Avec la Polonaise-Fantaisie de Chopin se poursuit le questionnement de la longue durée, d’une matière qui s’écoule, d’une confidence qui s’écoute. La main aux longs doigts de Chopin est intégrée par l’interprète qui parvient à faire frissonner les touches du clavier, d’où se libèrent des poussières d’étoiles. La Fantaisie relève d’une musique de climats, d’ambiances, que l’oreille reçoit tout entiers. Le rythme de polonaise, fugitivement évoqué, se transforme, par l’interprétation de Nicolas Bourdoncle, en obsession cathartique.
C’est alors que la Toccata de Debussy en prolonge les effets. La dimension gestuelle, virtuose, « de bravoure » disparaît, dès que s’élève un chant qui semble se souvenir de l’aube de la musique, de ses premiers pas hésitants, de ses couleurs arc-en-ciel.
Après l’entracte vient le crépuscule, avec la Sonate n° 2 en si bémol mineur de Chopin, dite Funèbre, alors que le voyage du wanderer touche à sa fin, et que le temps fuit inexorablement. Le pianiste parvient à donner aux cellules rythmiques qui parsèment les différents moments de l’œuvre, en particulier le premier mouvement, une énergie interne qui leur permettent de tournoyer sur elles-mêmes, avant de trouver l’issue fatale. Vient la marche funèbre qui illustre le « noir dessin » du compositeur, auquel s’oppose encore le miracle de la cantilène centrale, véritable « point de rosée » de l’ensemble de la sonate, s’achèvant dans un souffle terrible. Le pianiste, pourtant, parvient à retenir de cette étoile filante – par d’infimes mouvements digitaux – des bribes de chant qui viennent consoler l’auditeur.
Surgit alors de ce bouillonnement la fantaisie orientale Islamey de Balakirev. Dans cette œuvre également, l’interprète « fait lumière de tout bois », tandis qu’une cantilène s’élève encore d’une aube calme, au-dessus des eaux brumeuses de la résonance.

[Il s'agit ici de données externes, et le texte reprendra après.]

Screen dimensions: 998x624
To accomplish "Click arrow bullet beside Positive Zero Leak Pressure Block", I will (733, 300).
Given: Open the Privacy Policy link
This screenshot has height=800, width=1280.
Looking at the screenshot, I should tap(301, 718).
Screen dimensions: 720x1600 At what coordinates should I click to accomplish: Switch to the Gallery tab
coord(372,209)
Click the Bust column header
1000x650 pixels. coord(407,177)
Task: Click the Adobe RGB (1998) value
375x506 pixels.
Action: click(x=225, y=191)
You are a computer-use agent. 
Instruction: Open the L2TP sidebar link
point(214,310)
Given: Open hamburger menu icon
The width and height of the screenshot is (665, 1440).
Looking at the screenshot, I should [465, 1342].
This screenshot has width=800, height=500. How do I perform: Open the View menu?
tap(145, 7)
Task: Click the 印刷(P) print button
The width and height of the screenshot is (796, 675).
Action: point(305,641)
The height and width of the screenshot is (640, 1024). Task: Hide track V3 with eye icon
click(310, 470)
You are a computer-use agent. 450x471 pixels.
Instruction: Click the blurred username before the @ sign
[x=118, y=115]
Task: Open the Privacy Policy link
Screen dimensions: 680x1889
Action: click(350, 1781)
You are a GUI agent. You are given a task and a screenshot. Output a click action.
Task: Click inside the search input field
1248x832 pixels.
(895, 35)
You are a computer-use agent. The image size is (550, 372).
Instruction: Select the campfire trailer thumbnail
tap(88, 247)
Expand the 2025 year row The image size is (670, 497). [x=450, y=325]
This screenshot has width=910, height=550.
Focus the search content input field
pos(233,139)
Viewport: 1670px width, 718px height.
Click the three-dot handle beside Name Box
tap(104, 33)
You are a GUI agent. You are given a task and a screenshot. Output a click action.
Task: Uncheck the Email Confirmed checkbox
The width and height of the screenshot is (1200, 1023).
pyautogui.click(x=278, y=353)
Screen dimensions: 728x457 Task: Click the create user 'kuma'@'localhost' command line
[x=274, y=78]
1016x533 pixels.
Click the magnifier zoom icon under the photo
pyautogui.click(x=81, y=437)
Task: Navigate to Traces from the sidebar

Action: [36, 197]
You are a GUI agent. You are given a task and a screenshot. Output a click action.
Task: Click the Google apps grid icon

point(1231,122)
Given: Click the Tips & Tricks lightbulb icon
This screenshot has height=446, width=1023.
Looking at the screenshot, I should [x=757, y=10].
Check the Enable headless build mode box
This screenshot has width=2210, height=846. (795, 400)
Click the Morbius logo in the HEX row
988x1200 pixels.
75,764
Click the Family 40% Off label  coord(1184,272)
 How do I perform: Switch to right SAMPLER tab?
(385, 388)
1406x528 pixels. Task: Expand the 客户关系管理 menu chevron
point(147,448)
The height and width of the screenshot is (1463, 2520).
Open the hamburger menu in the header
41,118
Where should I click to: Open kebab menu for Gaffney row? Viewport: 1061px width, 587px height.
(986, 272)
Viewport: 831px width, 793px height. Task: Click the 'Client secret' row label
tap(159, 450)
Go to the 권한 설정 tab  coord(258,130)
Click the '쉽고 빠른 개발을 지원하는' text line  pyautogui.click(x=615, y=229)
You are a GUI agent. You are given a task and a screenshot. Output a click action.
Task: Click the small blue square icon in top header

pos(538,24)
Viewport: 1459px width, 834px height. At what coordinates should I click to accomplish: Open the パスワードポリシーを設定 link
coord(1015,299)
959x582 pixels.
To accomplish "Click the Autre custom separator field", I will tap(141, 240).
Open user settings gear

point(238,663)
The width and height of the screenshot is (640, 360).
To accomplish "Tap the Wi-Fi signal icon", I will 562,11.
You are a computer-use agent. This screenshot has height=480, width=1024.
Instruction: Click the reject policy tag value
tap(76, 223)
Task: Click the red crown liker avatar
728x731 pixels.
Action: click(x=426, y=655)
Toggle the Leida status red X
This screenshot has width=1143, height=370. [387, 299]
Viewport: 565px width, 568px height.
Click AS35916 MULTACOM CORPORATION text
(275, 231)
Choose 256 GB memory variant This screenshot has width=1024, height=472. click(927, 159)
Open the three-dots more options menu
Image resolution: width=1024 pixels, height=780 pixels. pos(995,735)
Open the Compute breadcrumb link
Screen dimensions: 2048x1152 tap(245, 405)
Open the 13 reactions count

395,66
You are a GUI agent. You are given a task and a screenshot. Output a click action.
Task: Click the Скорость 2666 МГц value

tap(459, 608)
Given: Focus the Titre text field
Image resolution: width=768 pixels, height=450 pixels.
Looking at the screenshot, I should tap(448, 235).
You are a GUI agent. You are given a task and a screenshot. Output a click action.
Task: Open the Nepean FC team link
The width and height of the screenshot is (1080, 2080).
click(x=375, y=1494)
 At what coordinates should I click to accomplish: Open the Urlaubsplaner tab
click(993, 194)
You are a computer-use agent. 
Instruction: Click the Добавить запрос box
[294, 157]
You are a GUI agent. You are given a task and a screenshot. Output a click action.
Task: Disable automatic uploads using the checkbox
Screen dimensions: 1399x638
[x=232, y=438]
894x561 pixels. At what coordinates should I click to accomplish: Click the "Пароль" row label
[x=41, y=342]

Le temps file entre les doigts du pianiste, qui agence octaves et glissandi, comme si l’œuvre était une grande toccata.
Après ce déluge pianistique, Nicolas Bourdoncle, très applaudi, propose deux bis chopiniens, « pour changer d’ambiance », dit-il. Elles n’en reposent pas moins, judicieusement, l’un sur la répétition obsédante, l’autre sur l’essence nocturne d’un compositeur débarrassé de son image de pianiste de salon. Avec ces œuvres, courtes mais denses, le piano se referme alors dans son bel écrin.